Bukaveckas, P. A. University of Louisville,
Koch, R. University of Louisville,
Sellers, T. University of Louisville,
Shostell, J. University of Louisville,
Williams, J. University of Louisville,
NUTRIENT LIMITATION OF PHYTOPLANKTON GROWTH IN ADVECTIVE ENVIRONMENTS: IMPLICATIONS FOR DOWNSTREAM FLUXES OF N, P, AND SI.
Phytoplankton have been studied extensively in lentic fresh waters, yet comparatively little research has focused on factors regulating their production in advective environments (estuaries, rivers, reservoirs). Advective environments are characterized by downstream directionality of water flow or, in the case of estuaries, by tidal-influenced bidirectional flow. In these systems, advective losses may be more important than density-dependent factors such as nutrient limitation in determining net production. Furthermore, the suspended particulate load carried in flowing waters reduces light penetration and may prevent utilization of available nutrients.
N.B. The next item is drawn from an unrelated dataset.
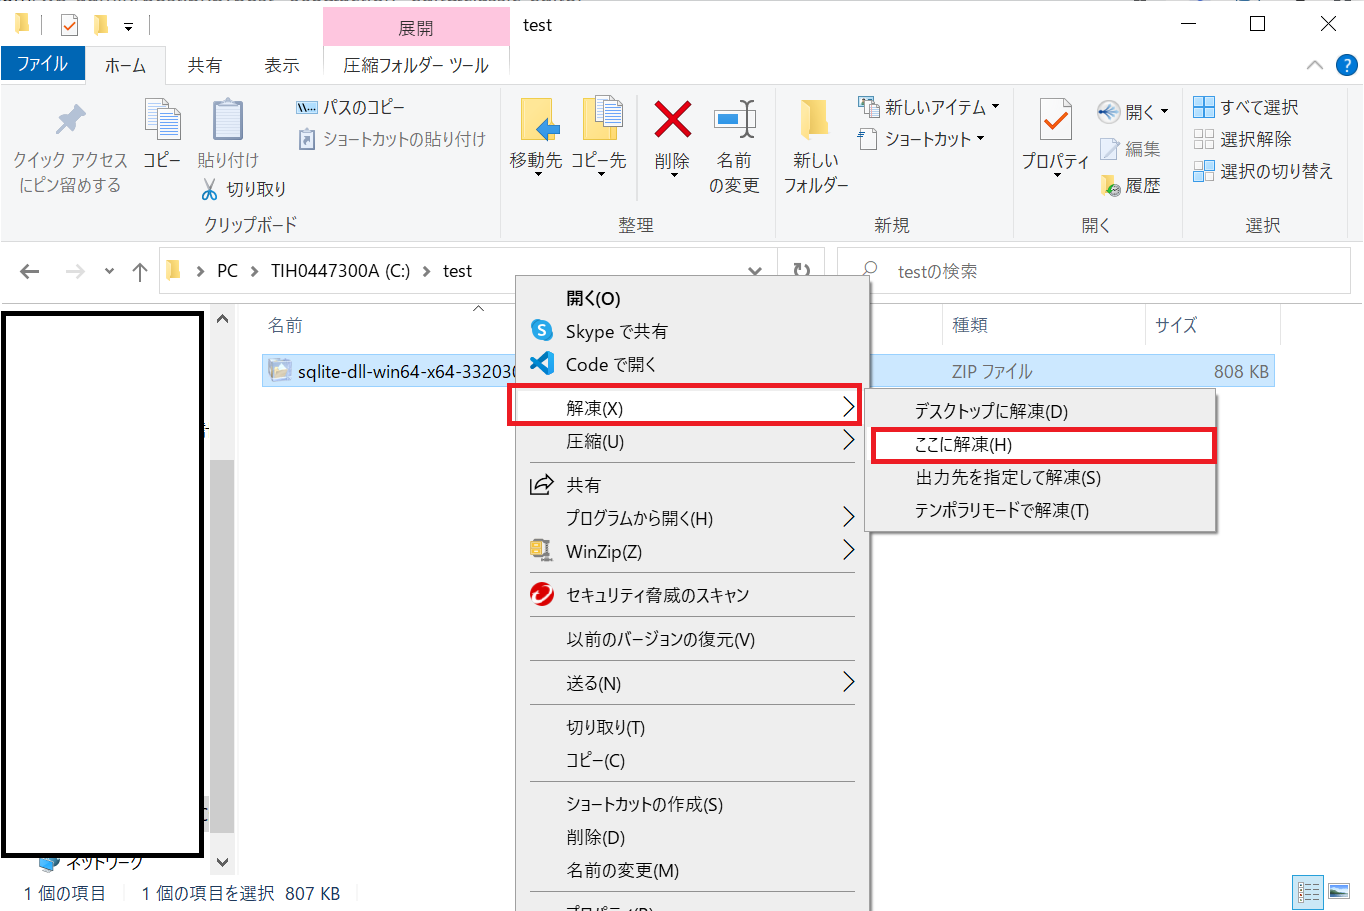Click the red X delete icon in ribbon
Image resolution: width=1364 pixels, height=911 pixels.
[672, 120]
During low-flow periods in 1997 and 1998 we conducted dilution assays to quantify phytoplankton growth rates under ambient and nutrient-enriched conditions. We hypothesized that the severity of nutrient limitation would progress along an advective gradient represented by three sites of varying water residence time (WRT). The three sites included an impoundment of a medium-size river (longest WRT), an impoundment of a large river (Kentucky Lake) and a reach of the Ohio River (shortest WRT). Our results suggest that nutrient limitation is common despite constraints imposed by light availability and advective loss. We observed a progression from weak P limitation in early summer to strong N limitation in late summer.